§ Exercise objective: Starting with the line in which "This screenshot has height=251, width=845." appears, give back every line exactly as written until the listing ends, excluding pictures.

§ Supplied data:
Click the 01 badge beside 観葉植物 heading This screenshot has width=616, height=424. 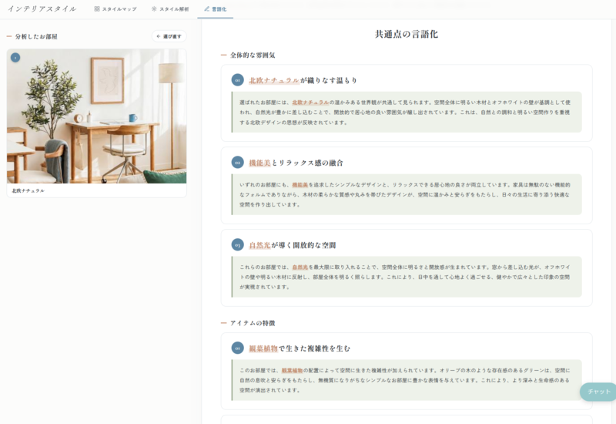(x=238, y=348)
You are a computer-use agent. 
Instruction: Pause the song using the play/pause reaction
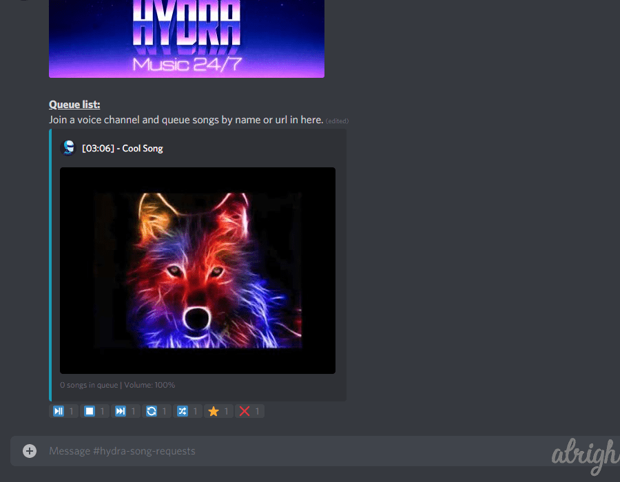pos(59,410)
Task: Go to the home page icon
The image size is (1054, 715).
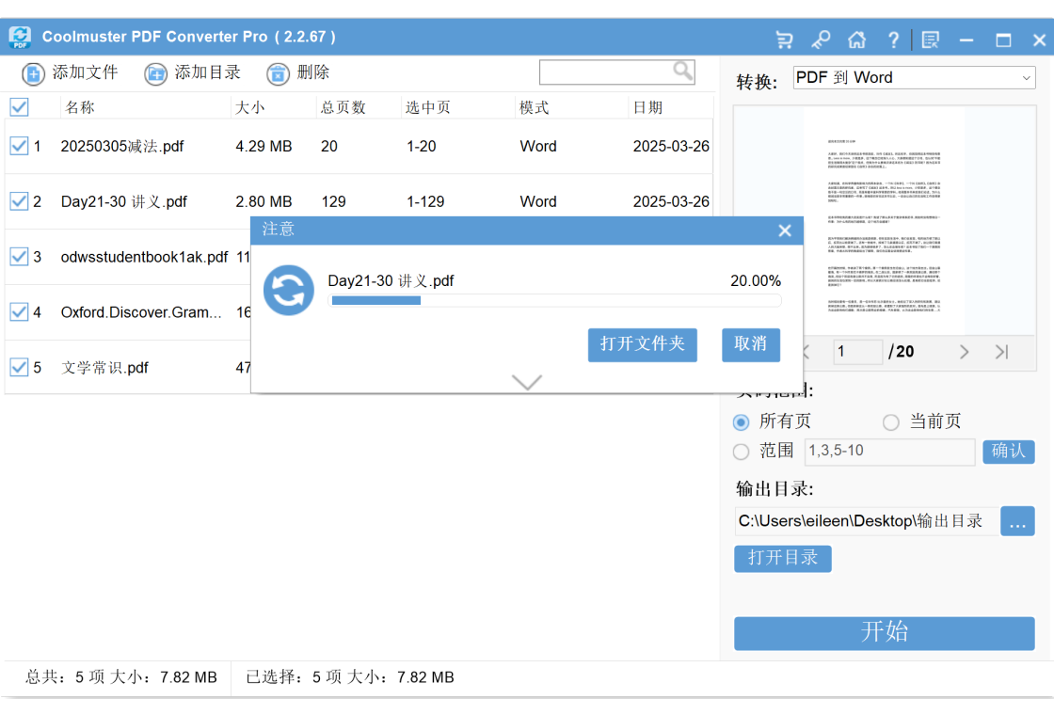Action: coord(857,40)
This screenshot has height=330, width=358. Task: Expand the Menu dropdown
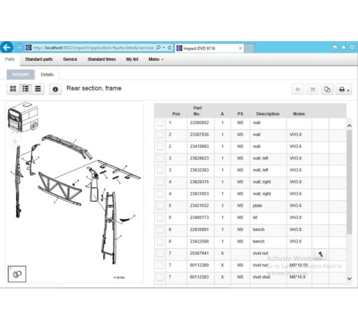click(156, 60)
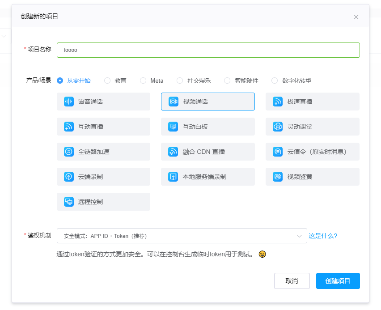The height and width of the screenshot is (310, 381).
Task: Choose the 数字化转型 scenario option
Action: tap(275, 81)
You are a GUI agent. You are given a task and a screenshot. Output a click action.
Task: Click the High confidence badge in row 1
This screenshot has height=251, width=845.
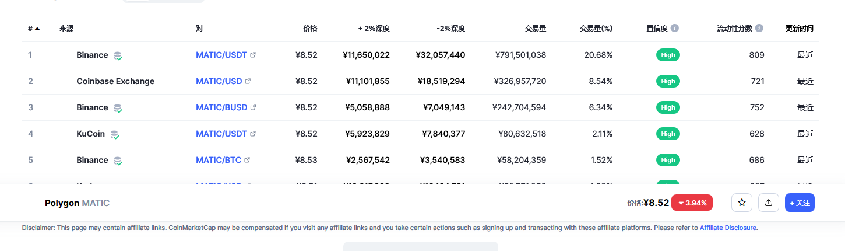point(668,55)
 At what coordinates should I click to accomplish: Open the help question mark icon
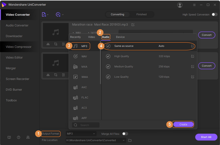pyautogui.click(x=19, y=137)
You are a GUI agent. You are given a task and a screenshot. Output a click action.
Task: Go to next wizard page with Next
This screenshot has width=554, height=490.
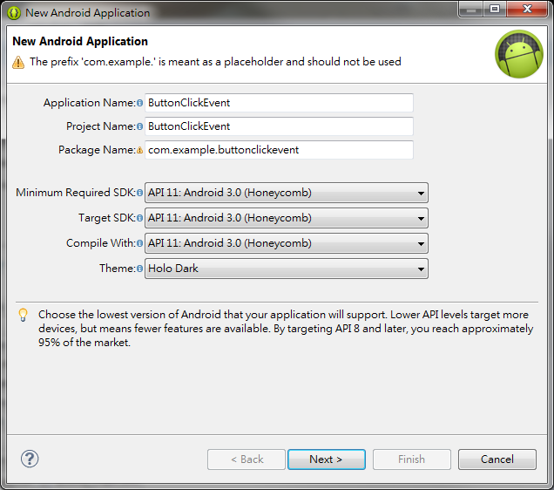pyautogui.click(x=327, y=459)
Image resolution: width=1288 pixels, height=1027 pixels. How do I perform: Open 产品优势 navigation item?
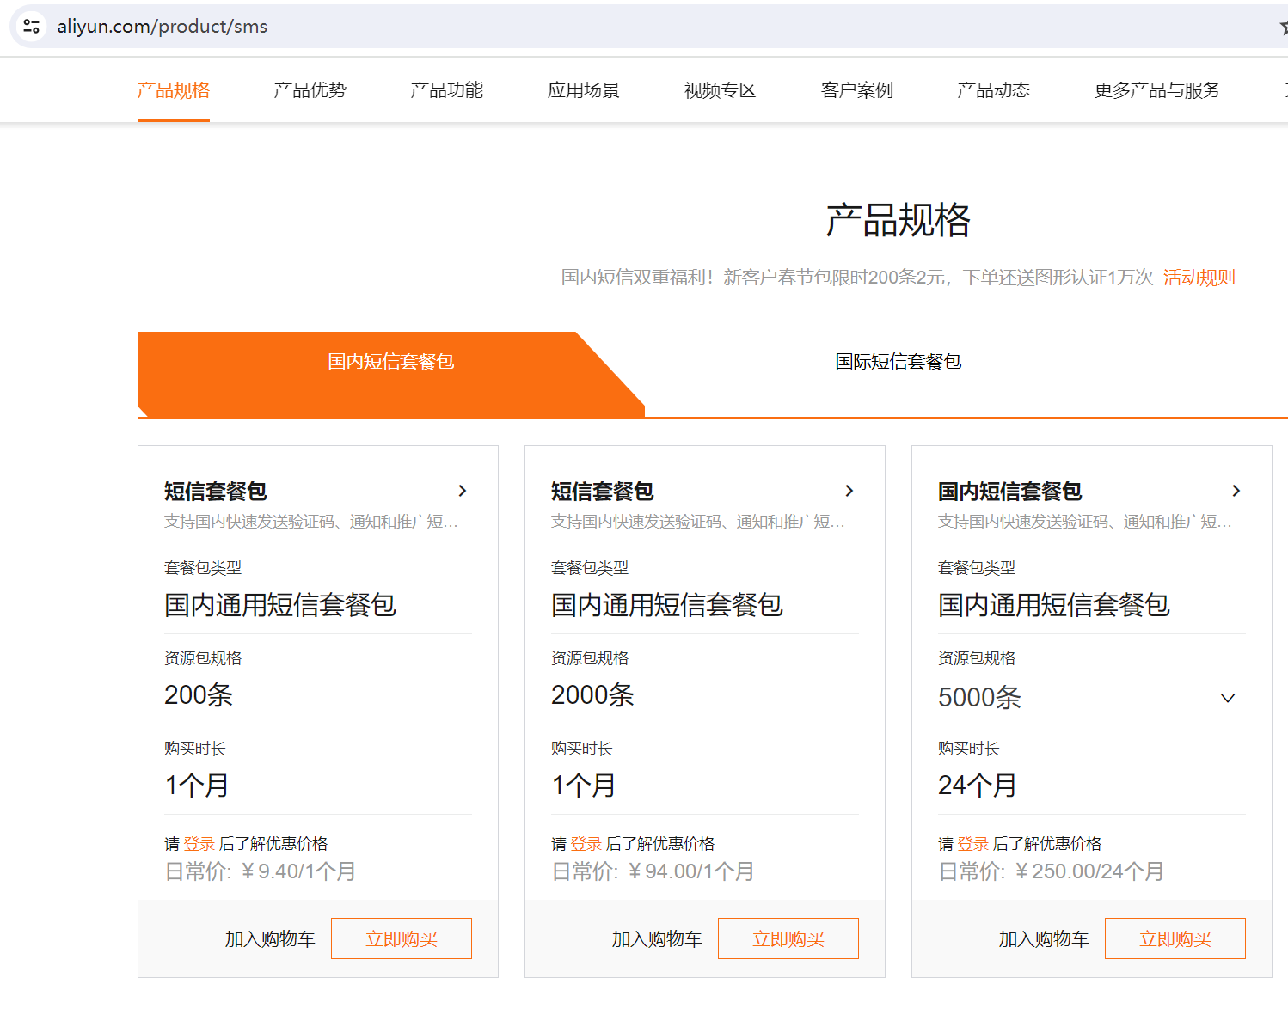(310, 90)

§ Exercise response:
This screenshot has height=251, width=845.
point(668,55)
 At what coordinates should I click to accomplish: Open the help question mark icon
pyautogui.click(x=19, y=137)
You are a GUI agent. You are given a task and a screenshot. Output a click action.
Task: Go to next wizard page with Next
This screenshot has width=554, height=490.
pyautogui.click(x=327, y=459)
Image resolution: width=1288 pixels, height=1027 pixels. How do I perform: Open 产品优势 navigation item?
(310, 90)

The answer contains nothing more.